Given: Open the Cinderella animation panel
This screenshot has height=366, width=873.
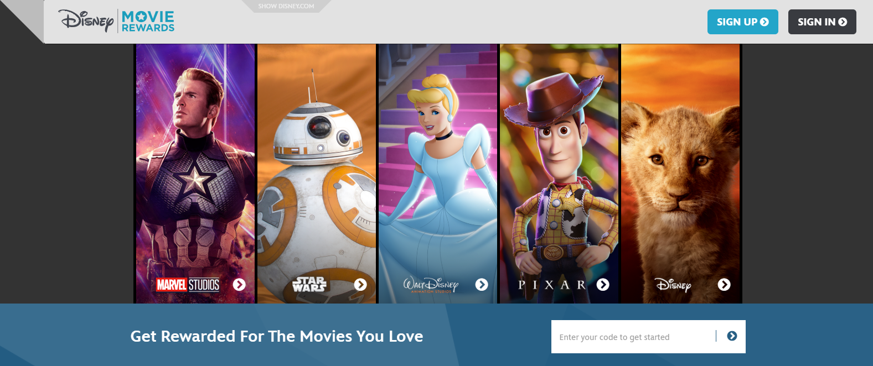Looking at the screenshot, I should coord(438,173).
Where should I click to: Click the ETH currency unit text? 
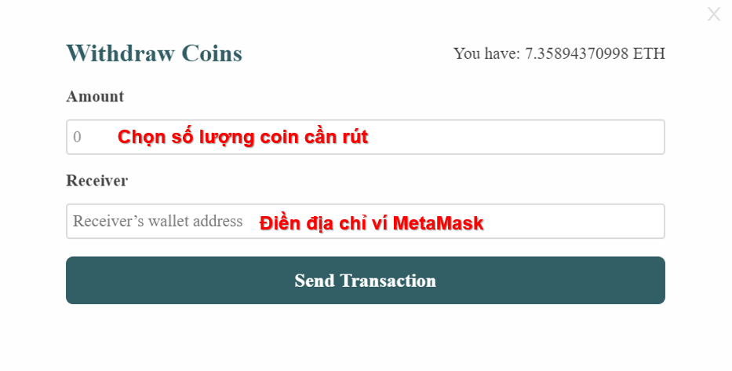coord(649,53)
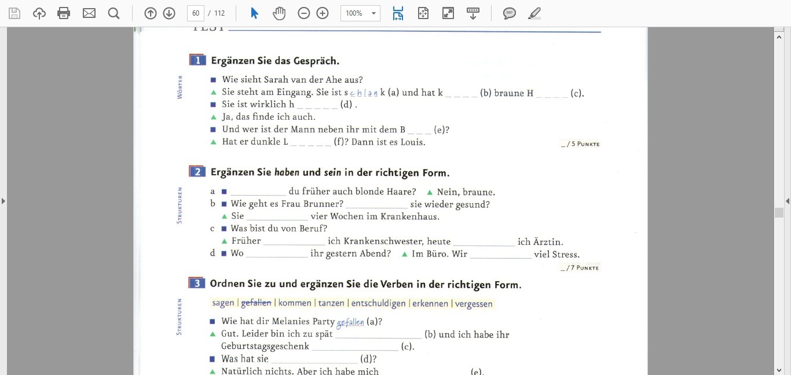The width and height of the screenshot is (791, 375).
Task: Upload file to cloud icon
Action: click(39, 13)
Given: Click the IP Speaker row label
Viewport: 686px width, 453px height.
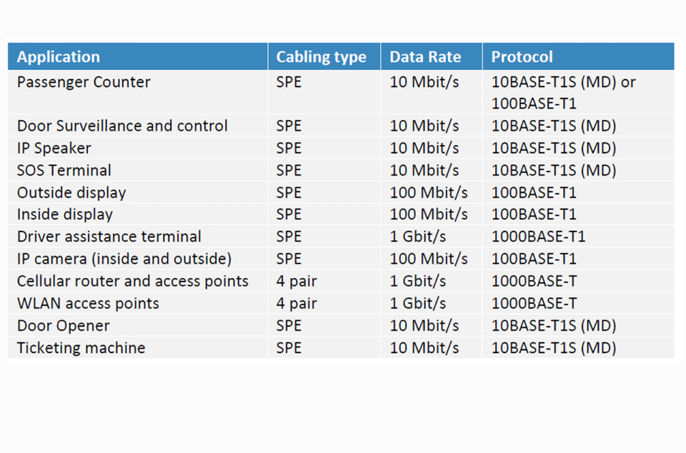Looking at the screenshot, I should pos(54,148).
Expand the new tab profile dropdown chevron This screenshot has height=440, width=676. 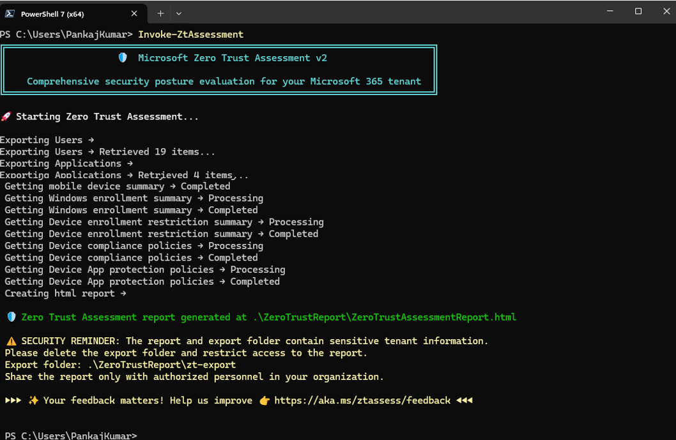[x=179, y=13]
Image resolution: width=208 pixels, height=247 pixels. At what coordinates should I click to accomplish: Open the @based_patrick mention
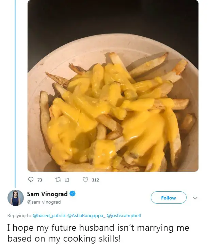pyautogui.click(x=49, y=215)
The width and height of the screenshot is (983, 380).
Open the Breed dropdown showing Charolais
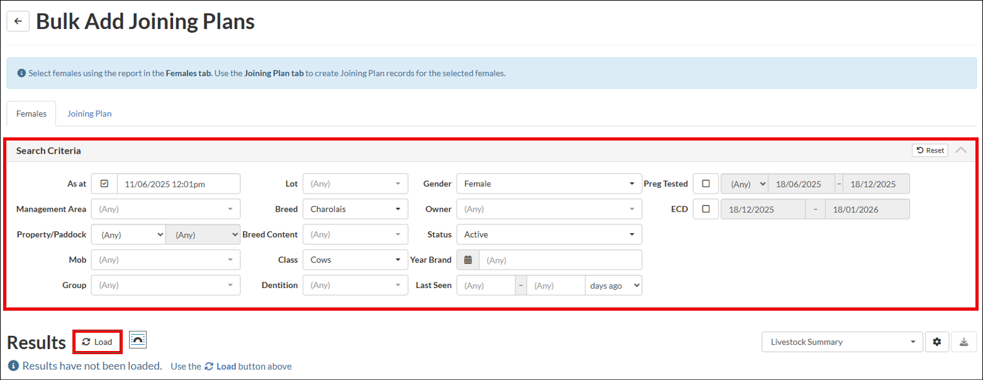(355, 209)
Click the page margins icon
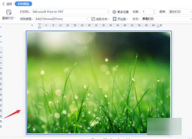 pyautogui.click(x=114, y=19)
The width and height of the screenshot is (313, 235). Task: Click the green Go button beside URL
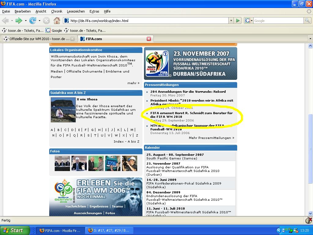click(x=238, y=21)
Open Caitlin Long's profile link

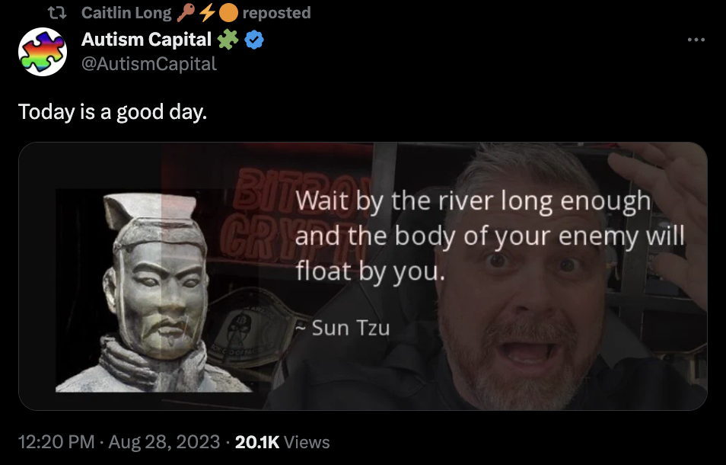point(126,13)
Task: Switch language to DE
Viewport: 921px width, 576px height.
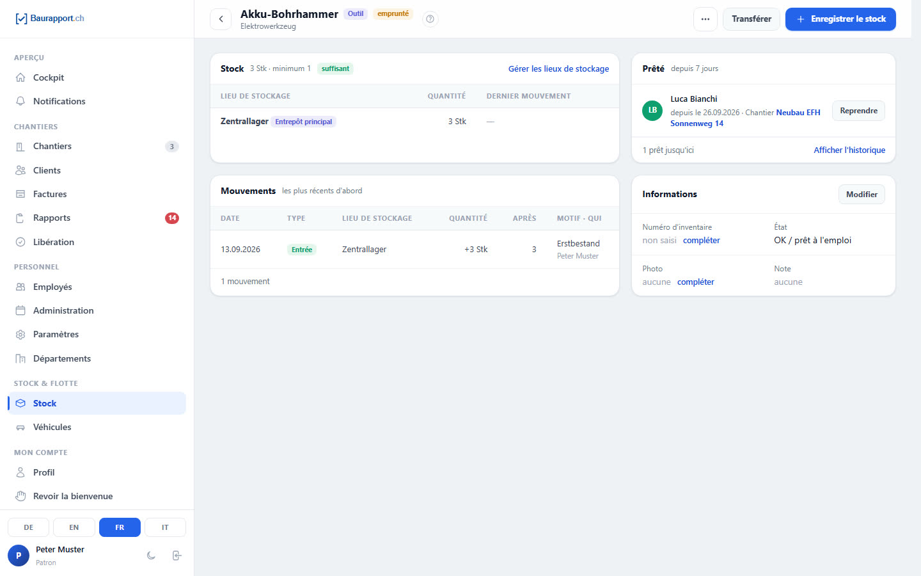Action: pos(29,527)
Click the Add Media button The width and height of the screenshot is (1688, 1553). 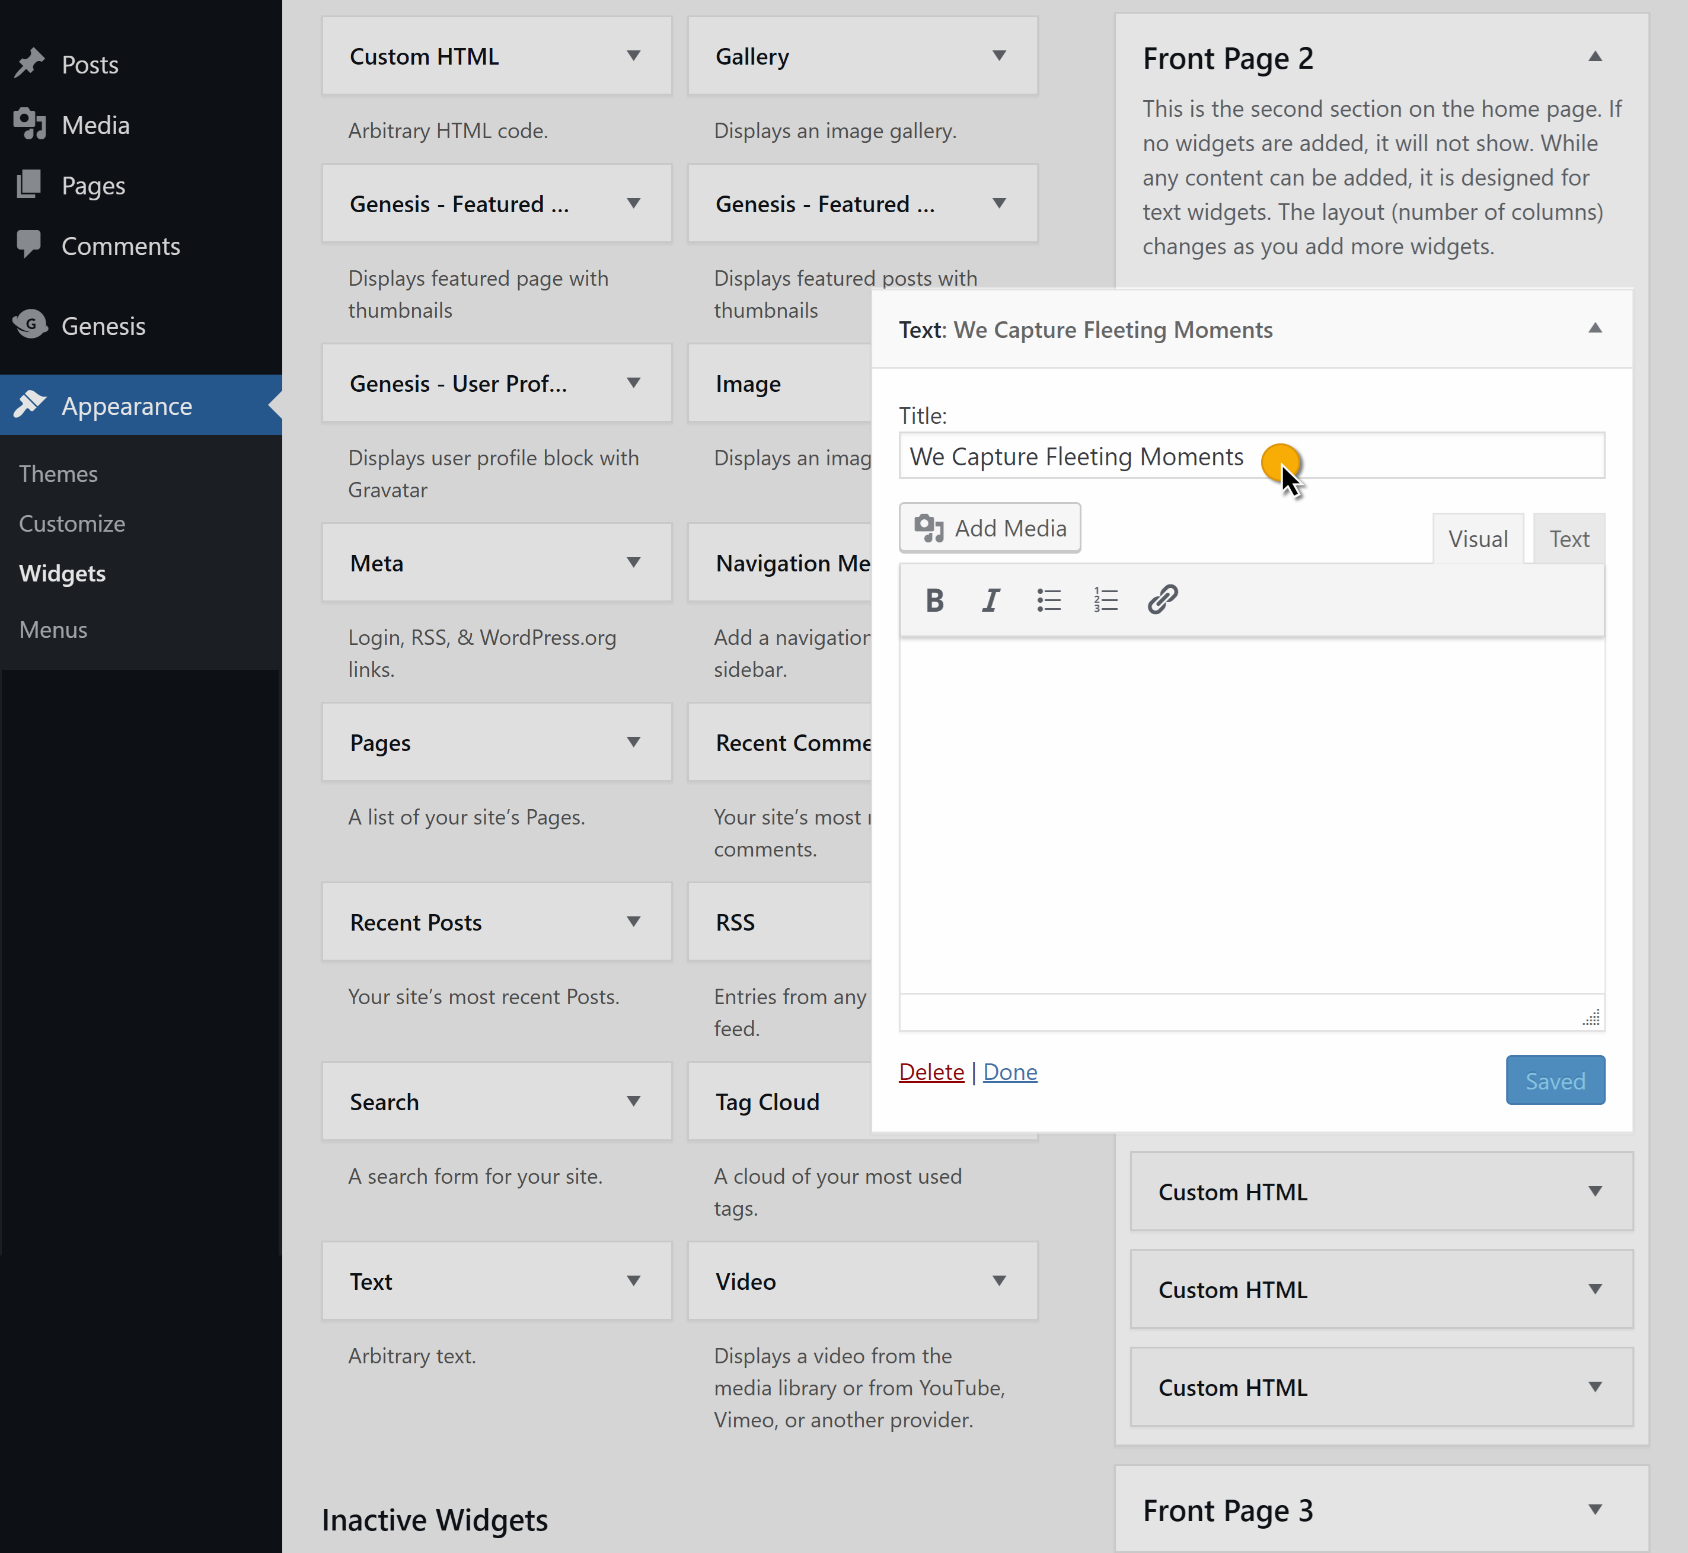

GOAL OF THE EXERCISE: Retype the lines from the one containing "The width and height of the screenshot is (313, 235)." through the end of the lines, both ends included, exactly as they appear. Leave the pictures out of your answer.

ANSWER IN FULL:
The width and height of the screenshot is (313, 235). Task: Click the green Go button beside URL
click(x=238, y=21)
Open Caitlin Long's profile link

point(126,13)
Task: Switch language to DE
Viewport: 921px width, 576px height.
Action: pos(29,527)
Click the Add Media button The width and height of the screenshot is (1688, 1553). 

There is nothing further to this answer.